Although this post is old, I wanted to give you a solution. In your post you are comparing apples with oranges. In your R code, you are estimating "balance, income, and student" on "default". In your Python code, you are only estimating "balance and income" on "default". Of course, you cannot get the same estimates. Also the differences cannot be attributed to feature scaling, as logistic regression usually does not need it in comparison to kmeans.

You are right to set a high C, so that there is no regularization. If you want to have the same output as in R, you have to change the solver to "newton-cg". Different solvers can give different results but they still yield the same objective value. As long as your solver converge everything will be okay.

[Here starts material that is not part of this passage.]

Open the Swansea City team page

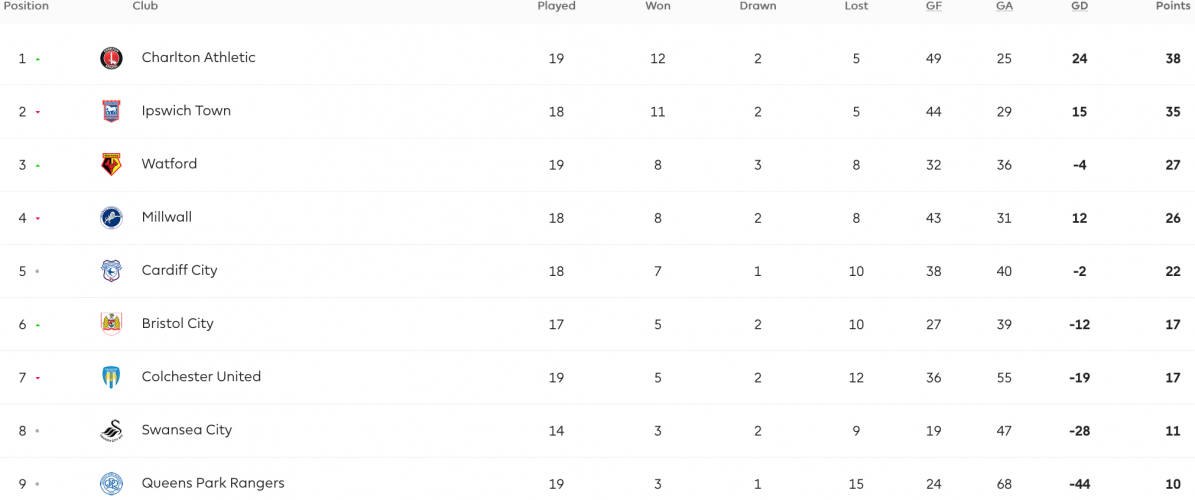[187, 430]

Here's the code that give you the same estimates like in R and Statsmodels:

import pandas as pd
from sklearn.linear_model import LogisticRegression
from patsy import dmatrices # 
import numpy as np

 # data is available here
Default = pd.read_csv('https://d1pqsl2386xqi9.cloudfront.net/notebooks/Default.csv', index_col=0)
 #
Default['default']=Default['default'].map({'No':0, 'Yes':1})
Default['student']=Default['student'].map({'No':0, 'Yes':1})

# use dmatrices to get data frame for logistic regression
y, X = dmatrices('default ~ balance+income+C(student)',
                  Default,return_type="dataframe")

y = np.ravel(y)

# fit logistic regression
model = LogisticRegression(C = 1e6, fit_intercept=False, solver = "newton-cg", max_iter=10000000)
model = model.fit(X, y)

# examine the coefficients
pd.DataFrame(zip(X.columns, np.transpose(model.coef_)))